REQUIRED WORK
All entries should be output exactly as they stand.

EXCERPTED RECORDS

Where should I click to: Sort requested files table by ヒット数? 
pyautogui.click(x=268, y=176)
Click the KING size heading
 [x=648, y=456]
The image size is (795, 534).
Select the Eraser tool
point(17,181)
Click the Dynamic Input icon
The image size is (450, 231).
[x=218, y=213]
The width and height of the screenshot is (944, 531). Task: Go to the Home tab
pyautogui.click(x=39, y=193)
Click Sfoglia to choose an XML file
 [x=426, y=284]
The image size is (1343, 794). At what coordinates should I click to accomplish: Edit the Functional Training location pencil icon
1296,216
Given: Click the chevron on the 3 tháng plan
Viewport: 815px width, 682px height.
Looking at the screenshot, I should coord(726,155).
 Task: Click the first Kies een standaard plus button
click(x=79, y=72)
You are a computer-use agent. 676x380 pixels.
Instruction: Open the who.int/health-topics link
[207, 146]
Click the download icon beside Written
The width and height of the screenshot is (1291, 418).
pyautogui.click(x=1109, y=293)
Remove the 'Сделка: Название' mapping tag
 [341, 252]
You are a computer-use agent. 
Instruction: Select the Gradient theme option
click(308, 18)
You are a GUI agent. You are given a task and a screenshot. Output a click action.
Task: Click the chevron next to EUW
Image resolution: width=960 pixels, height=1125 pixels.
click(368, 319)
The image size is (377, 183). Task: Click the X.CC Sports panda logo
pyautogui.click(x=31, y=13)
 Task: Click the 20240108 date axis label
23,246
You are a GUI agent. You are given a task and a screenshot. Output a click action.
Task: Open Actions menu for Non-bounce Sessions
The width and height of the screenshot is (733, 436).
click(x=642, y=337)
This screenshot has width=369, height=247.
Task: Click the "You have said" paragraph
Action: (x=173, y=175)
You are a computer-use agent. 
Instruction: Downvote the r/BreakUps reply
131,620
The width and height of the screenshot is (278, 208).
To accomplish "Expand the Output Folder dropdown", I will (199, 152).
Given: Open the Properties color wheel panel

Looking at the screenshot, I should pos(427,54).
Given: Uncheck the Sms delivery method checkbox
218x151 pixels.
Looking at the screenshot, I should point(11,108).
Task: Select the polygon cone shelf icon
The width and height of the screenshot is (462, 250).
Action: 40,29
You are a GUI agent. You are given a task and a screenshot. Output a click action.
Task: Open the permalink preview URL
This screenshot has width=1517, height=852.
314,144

RESPONSE
Where should I click to: Sort requested files table by ヒット数? 
pyautogui.click(x=268, y=176)
Click the KING size heading
 [x=648, y=456]
The image size is (795, 534).
Select the Eraser tool
point(17,181)
Click the Dynamic Input icon
The image size is (450, 231).
[x=218, y=213]
The width and height of the screenshot is (944, 531). Task: Go to the Home tab
pyautogui.click(x=39, y=193)
Click Sfoglia to choose an XML file
 [x=426, y=284]
The image size is (1343, 794). At what coordinates should I click to accomplish: Edit the Functional Training location pencil icon
1296,216
Given: Click the chevron on the 3 tháng plan
Viewport: 815px width, 682px height.
Looking at the screenshot, I should coord(726,155).
 Task: Click the first Kies een standaard plus button
click(x=79, y=72)
You are a computer-use agent. 676x380 pixels.
Instruction: Open the who.int/health-topics link
[207, 146]
Click the download icon beside Written
The width and height of the screenshot is (1291, 418).
pyautogui.click(x=1109, y=293)
Remove the 'Сделка: Название' mapping tag
 [341, 252]
You are a computer-use agent. 
Instruction: Select the Gradient theme option
click(308, 18)
You are a GUI agent. You are given a task and a screenshot. Output a click action.
Task: Click the chevron next to EUW
Image resolution: width=960 pixels, height=1125 pixels.
click(368, 319)
The image size is (377, 183). Task: Click the X.CC Sports panda logo
pyautogui.click(x=31, y=13)
 Task: Click the 20240108 date axis label
23,246
You are a GUI agent. You are given a task and a screenshot. Output a click action.
Task: Open Actions menu for Non-bounce Sessions
The width and height of the screenshot is (733, 436).
click(x=642, y=337)
This screenshot has width=369, height=247.
Task: Click the "You have said" paragraph
Action: (x=173, y=175)
You are a computer-use agent. 
Instruction: Downvote the r/BreakUps reply
131,620
The width and height of the screenshot is (278, 208).
To accomplish "Expand the Output Folder dropdown", I will (199, 152).
Given: Open the Properties color wheel panel

Looking at the screenshot, I should pos(427,54).
Given: Uncheck the Sms delivery method checkbox
218x151 pixels.
Looking at the screenshot, I should point(11,108).
Task: Select the polygon cone shelf icon
The width and height of the screenshot is (462, 250).
Action: 40,29
You are a GUI agent. You are given a task and a screenshot. Output a click action.
Task: Open the permalink preview URL
This screenshot has width=1517, height=852.
314,144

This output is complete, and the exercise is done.